━━━━━ Excerpted data ━━━━━
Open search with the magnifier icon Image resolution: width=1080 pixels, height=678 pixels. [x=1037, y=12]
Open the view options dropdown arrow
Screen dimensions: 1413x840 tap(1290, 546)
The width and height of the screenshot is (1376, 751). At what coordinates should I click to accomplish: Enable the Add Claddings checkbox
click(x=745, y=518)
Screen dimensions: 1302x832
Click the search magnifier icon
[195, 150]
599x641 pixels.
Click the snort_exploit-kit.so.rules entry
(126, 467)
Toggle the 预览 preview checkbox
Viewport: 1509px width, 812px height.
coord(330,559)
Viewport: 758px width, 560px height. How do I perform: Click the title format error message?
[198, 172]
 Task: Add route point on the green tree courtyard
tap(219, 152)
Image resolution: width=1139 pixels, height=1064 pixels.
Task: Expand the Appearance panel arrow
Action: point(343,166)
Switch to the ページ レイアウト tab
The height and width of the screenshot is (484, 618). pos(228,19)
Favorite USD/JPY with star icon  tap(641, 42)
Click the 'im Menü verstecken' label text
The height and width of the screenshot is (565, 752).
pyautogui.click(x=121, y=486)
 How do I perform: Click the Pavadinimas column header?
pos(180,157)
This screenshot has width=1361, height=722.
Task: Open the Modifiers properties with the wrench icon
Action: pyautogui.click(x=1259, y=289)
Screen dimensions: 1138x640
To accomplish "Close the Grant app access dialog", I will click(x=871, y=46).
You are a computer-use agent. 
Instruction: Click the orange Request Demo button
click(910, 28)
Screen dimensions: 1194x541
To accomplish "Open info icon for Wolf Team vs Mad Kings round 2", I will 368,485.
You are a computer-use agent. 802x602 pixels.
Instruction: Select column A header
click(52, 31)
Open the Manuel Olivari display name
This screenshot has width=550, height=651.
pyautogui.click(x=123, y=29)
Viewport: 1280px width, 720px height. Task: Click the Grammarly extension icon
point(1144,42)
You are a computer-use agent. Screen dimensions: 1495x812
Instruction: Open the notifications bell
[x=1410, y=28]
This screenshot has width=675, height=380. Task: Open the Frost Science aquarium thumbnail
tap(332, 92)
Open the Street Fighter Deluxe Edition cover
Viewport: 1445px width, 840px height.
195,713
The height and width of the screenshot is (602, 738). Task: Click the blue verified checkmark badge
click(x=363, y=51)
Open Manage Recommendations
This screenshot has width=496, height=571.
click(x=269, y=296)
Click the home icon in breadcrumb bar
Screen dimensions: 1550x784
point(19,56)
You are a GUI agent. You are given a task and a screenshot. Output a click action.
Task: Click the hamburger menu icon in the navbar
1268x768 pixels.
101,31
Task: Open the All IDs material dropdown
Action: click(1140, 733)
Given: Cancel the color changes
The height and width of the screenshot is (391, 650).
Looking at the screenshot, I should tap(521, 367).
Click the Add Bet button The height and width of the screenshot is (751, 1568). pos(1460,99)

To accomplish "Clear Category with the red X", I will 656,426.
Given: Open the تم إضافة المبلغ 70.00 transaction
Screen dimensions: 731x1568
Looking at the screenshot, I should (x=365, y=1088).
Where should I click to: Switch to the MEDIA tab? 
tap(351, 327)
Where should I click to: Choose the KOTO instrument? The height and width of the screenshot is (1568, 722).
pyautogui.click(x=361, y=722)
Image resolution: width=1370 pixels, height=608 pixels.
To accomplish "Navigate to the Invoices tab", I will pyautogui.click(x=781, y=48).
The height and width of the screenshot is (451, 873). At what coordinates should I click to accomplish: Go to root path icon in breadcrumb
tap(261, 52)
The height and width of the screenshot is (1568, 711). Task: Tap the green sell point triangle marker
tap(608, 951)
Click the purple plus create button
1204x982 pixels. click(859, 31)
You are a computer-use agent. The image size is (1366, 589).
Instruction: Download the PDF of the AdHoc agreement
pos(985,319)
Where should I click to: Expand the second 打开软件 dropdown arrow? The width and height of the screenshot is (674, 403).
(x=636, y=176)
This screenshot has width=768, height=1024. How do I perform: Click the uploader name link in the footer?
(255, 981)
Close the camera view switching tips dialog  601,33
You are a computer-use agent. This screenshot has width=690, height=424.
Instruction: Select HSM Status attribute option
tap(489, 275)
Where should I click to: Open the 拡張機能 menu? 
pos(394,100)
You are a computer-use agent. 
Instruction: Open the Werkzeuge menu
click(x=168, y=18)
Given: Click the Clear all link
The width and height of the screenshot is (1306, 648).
━━━━━
Could you copy out every one of the entries above word for word, keeping each line as it stands?

Open search with the magnifier icon Image resolution: width=1080 pixels, height=678 pixels. [x=1037, y=12]
Open the view options dropdown arrow
Screen dimensions: 1413x840 tap(1290, 546)
The width and height of the screenshot is (1376, 751). At what coordinates should I click to accomplish: Enable the Add Claddings checkbox
click(x=745, y=518)
Screen dimensions: 1302x832
Click the search magnifier icon
[195, 150]
599x641 pixels.
Click the snort_exploit-kit.so.rules entry
(126, 467)
Toggle the 预览 preview checkbox
Viewport: 1509px width, 812px height.
coord(330,559)
Viewport: 758px width, 560px height. How do I perform: Click the title format error message?
[198, 172]
 Task: Add route point on the green tree courtyard
tap(219, 152)
Image resolution: width=1139 pixels, height=1064 pixels.
Task: Expand the Appearance panel arrow
Action: point(343,166)
Switch to the ページ レイアウト tab
The height and width of the screenshot is (484, 618). pos(228,19)
Favorite USD/JPY with star icon  tap(641, 42)
Click the 'im Menü verstecken' label text
The height and width of the screenshot is (565, 752).
pyautogui.click(x=121, y=486)
 How do I perform: Click the Pavadinimas column header?
pos(180,157)
This screenshot has width=1361, height=722.
Task: Open the Modifiers properties with the wrench icon
Action: pyautogui.click(x=1259, y=289)
Screen dimensions: 1138x640
To accomplish "Close the Grant app access dialog", I will click(x=871, y=46).
You are a computer-use agent. 
Instruction: Click the orange Request Demo button
click(910, 28)
Screen dimensions: 1194x541
To accomplish "Open info icon for Wolf Team vs Mad Kings round 2", I will 368,485.
You are a computer-use agent. 802x602 pixels.
Instruction: Select column A header
click(52, 31)
Open the Manuel Olivari display name
This screenshot has width=550, height=651.
pyautogui.click(x=123, y=29)
Viewport: 1280px width, 720px height. Task: Click the Grammarly extension icon
point(1144,42)
You are a computer-use agent. Screen dimensions: 1495x812
Instruction: Open the notifications bell
[x=1410, y=28]
This screenshot has width=675, height=380. Task: Open the Frost Science aquarium thumbnail
tap(332, 92)
Open the Street Fighter Deluxe Edition cover
Viewport: 1445px width, 840px height.
195,713
The height and width of the screenshot is (602, 738). Task: Click the blue verified checkmark badge
click(x=363, y=51)
Open Manage Recommendations
This screenshot has width=496, height=571.
click(x=269, y=296)
Click the home icon in breadcrumb bar
Screen dimensions: 1550x784
point(19,56)
You are a GUI agent. You are given a task and a screenshot. Output a click action.
Task: Click the hamburger menu icon in the navbar
1268x768 pixels.
101,31
Task: Open the All IDs material dropdown
Action: click(1140, 733)
Given: Cancel the color changes
The height and width of the screenshot is (391, 650).
Looking at the screenshot, I should tap(521, 367).
Click the Add Bet button The height and width of the screenshot is (751, 1568). pos(1460,99)

To accomplish "Clear Category with the red X", I will 656,426.
Given: Open the تم إضافة المبلغ 70.00 transaction
Screen dimensions: 731x1568
Looking at the screenshot, I should (x=365, y=1088).
Where should I click to: Switch to the MEDIA tab? 
tap(351, 327)
Where should I click to: Choose the KOTO instrument? The height and width of the screenshot is (1568, 722).
pyautogui.click(x=361, y=722)
Image resolution: width=1370 pixels, height=608 pixels.
To accomplish "Navigate to the Invoices tab", I will pyautogui.click(x=781, y=48).
The height and width of the screenshot is (451, 873). At what coordinates should I click to accomplish: Go to root path icon in breadcrumb
tap(261, 52)
The height and width of the screenshot is (1568, 711). Task: Tap the green sell point triangle marker
tap(608, 951)
Click the purple plus create button
1204x982 pixels. click(859, 31)
You are a computer-use agent. The image size is (1366, 589).
Instruction: Download the PDF of the AdHoc agreement
pos(985,319)
Where should I click to: Expand the second 打开软件 dropdown arrow? The width and height of the screenshot is (674, 403).
(x=636, y=176)
This screenshot has width=768, height=1024. How do I perform: Click the uploader name link in the footer?
(255, 981)
Close the camera view switching tips dialog  601,33
You are a computer-use agent. This screenshot has width=690, height=424.
Instruction: Select HSM Status attribute option
tap(489, 275)
Where should I click to: Open the 拡張機能 menu? 
pos(394,100)
You are a computer-use agent. 
Instruction: Open the Werkzeuge menu
click(x=168, y=18)
Given: Click the Clear all link
The width and height of the screenshot is (1306, 648).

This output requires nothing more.